Más de dos años de apelaciones
Como reconstruyó oportunamente, tras la condena de 2022 el proceso se sostuvo en distintas instancias de apelación durante más de dos años. La sentencia fue confirmada por la Cámara de Casación Penal de Paraná el 31 de mayo de 2024, que en agosto de ese año rechazó además una impugnación extraordinaria presentada por las defensas, lo que llevó el caso en queja hasta la Sala Penal del Superior Tribunal de Justicia de Entre Ríos. En esa instancia, respecto de Báez, el propio tribunal dejó asentado que su defensa “no interpuso recurso alguno contra la sentencia dictada por la Cámara de Casación”, por lo que su condena a seis años y seis meses quedó firme incluso antes que la de Urribarri y Aguilera. En octubre de 2024, la Sala Penal del STJ habilitó a Urribarri a recurrir ante la Corte Suprema de la Nación, instancia que finalmente confirmó la condena esta semana y dejó allanado el camino para las detenciones y el traslado concretado hoy.

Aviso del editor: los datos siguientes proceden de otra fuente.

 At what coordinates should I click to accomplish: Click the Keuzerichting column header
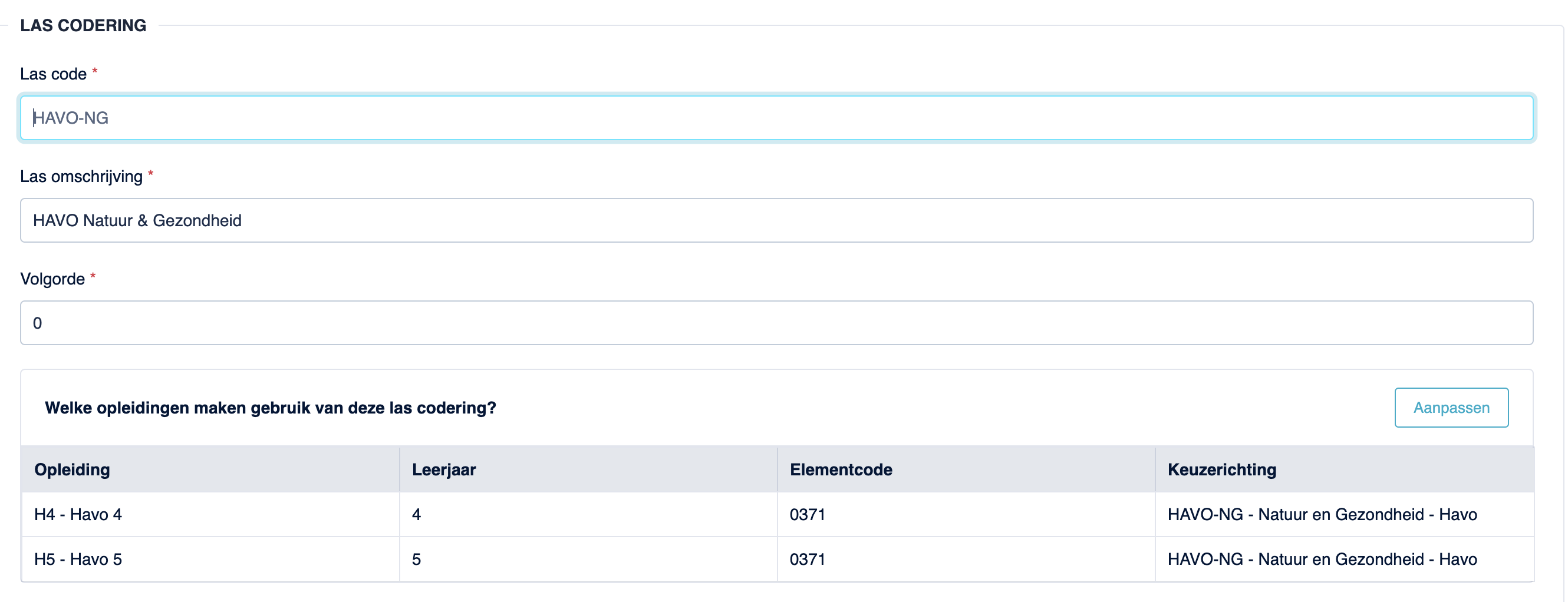[x=1344, y=469]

Urribarri se convirtió así en el primer gobernador de la historia argentina en ingresar efectivamente a prisión por una condena firme por corrupción. Gobernó Entre Ríos durante dos mandatos consecutivos, entre 2007 y 2015, período en el que construyó una estrecha relación política con el kirchnerismo a nivel nacional y llegó a ser precandidato a vicepresidente en la fórmula que encabezó Daniel Scioli en 2015.
Tras conocerse el fallo de la Corte Suprema, Urribarri había sido detenido en su domicilio de Concordia y trasladado durante la madrugada a la Unidad Penal N° 1 de Paraná, donde permaneció detenido antes de este nuevo traslado a Gualeguaychú. Su defensa había solicitado en su momento que el ex gobernador cumpliera la pena bajo la modalidad de prisión domiciliaria con tobillera electrónica, pedido que no prosperó ante la confirmación definitiva de la condena.